My Lords, as the Minister said, this is a tragedy. It is almost unimaginable what the families affected by this have gone through and are going through. My question is very simple and follows on from what two noble Lords who have spoken said. Do the Government anticipate that all the people who have suffered infection will get an interim payment, or is it limited?
The interim payment is confined to those Sir Robert suggested it should be paid to—those who were infected. There was an ongoing scheme over a number of years to make payments to those affected—there were around 4,000 of them, so we knew who they were—and their bereaved partners. It was limited, as you will see if you look at Sir Robert’s report, because he felt that the complexities of deciding who else should receive compensation were too difficult, and that we should therefore come back to the wider group when we had Sir Brian’s report.
My Lords, I think the whole House is grateful to the Minister for accepting that there have been too many long delays on this over the years. On the third page of the Statement, there is a reference to possible delays in working with the devolved Administrations. I gently point out that, this year, we have had two Bills going through your Lordships’ House where work was done speedily with the devolved Administrations. The Minister knows one of them very well—the Procurement Bill—but there was also the Health and Care Bill, where Members of your Lordships’ House were not allowed to lay amendments because of pre-agreement with the devolved Administrations. So it is certainly possible to work at pace. If the spirit of the Government is willing to move this forward, will they please prioritise these sorts of discussions, including with the devolved Administrations, to overcome the hurdles?
I worked with a theatre group that performed at Treloar School every summer. Of about 89 haemophiliac children who were at the school in the 1970s and 1980s, only a quarter are still alive, and of course, some of them are dying. They are psychologically scarred, not least because they were children away from home and had no say in the treatment that they were given, which everyone believed was a miracle cure. Factor 8 was going to be the change of life for haemophiliacs. Instead, for many of them it has become death.

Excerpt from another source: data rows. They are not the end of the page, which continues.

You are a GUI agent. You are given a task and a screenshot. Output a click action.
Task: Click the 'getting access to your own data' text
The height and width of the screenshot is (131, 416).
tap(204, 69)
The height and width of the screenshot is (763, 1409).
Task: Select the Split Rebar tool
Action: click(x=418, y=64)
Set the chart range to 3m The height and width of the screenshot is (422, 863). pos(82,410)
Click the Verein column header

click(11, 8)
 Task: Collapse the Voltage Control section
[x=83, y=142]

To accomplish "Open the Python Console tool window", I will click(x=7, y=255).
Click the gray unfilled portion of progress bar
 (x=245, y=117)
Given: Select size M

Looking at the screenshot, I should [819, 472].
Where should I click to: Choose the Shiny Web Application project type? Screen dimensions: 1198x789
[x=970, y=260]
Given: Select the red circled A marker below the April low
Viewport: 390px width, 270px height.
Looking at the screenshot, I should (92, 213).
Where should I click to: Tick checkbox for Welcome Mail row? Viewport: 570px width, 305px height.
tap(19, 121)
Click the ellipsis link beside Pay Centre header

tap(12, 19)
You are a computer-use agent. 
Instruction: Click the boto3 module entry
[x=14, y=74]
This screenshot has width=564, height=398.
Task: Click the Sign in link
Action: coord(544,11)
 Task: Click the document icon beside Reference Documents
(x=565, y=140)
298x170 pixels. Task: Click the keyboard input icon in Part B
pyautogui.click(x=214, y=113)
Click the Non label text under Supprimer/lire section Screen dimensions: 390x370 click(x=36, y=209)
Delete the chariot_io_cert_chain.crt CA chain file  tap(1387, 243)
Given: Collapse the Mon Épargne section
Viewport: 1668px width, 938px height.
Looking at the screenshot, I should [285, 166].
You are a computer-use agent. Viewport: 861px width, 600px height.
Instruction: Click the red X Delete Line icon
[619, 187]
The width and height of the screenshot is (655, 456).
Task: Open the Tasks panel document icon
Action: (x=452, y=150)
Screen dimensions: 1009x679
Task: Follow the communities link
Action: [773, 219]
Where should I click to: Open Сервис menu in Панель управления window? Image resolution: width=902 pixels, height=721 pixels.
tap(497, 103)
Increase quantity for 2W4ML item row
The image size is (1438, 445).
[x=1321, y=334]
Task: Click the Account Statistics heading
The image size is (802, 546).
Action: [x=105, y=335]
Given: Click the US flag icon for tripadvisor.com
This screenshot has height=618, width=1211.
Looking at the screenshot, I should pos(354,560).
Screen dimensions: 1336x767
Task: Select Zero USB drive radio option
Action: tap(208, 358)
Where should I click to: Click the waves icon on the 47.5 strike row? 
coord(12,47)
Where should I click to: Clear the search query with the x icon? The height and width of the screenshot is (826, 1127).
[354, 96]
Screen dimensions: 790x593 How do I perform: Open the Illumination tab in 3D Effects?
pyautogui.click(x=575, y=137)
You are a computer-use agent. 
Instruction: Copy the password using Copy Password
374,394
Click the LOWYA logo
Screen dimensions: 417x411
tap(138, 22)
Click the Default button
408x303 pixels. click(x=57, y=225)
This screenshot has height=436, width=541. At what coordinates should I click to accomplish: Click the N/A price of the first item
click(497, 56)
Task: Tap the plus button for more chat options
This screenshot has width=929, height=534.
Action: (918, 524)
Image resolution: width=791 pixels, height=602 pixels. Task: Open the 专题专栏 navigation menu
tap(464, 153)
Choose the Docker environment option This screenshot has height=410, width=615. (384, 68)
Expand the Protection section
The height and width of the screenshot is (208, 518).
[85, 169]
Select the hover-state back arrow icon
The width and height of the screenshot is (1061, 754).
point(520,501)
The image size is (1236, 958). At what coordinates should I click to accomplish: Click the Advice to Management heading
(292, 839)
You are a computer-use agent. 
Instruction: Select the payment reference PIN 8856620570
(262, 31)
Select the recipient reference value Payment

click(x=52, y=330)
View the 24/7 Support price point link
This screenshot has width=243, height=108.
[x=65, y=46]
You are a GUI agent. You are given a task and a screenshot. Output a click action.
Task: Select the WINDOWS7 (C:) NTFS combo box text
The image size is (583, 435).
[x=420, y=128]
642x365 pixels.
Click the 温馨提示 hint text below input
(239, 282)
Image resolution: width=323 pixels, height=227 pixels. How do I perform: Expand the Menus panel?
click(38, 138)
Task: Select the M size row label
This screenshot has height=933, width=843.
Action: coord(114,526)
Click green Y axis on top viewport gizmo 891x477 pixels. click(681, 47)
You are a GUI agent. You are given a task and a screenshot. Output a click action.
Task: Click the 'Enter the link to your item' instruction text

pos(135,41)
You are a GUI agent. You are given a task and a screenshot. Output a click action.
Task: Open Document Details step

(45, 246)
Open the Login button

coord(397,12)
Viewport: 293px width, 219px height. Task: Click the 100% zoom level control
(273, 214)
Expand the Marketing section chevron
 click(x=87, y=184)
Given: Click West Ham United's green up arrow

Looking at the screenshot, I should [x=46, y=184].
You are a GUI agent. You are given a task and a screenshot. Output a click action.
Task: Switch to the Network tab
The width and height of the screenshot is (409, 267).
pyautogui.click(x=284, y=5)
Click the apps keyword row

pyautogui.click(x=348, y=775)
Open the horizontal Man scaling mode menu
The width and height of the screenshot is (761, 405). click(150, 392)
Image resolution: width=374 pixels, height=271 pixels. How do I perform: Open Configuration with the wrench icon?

I echo the questions raised by other noble Lords. It would be helpful for the Government to confirm a date by which they will come back with clear proposals. Generous though it is, this Statement just pushes things further into the long grass. To paraphrase another well-known saying, compensation delayed is compensation denied. In this case, it is also about justice being delayed and justice being denied.
I thank the noble Baroness for those comments, which underline the scale, gravity and dreadful consequences of this. It is very important that we dwell on that point. It is important to those who have been affected that they understand our sympathy as well.
Obviously, we hope and expect to get the report next summer. We will then move as fast as we can. It is clear that those of us now working in the Cabinet Office are giving this a very high degree of commitment. I assure the noble Baroness that we are also trying to work closely with the devolved Administrations. She knows that I mean it because we worked together on the Procurement Bill. It will be a UK-wide scheme, which is a good thing, but she will know there were disparities in the support scheme payments that were made. The DHSC acted to remedy that in a parity exercise, ensuring that Northern Ireland was aligned. That is an example of how we have been working with the devolved Administrations. When I answered the question asked by the noble Baroness opposite, I made it clear that the devolved Administrations were part of efforts to anticipate the findings that will come through and ensure that we are well prepared.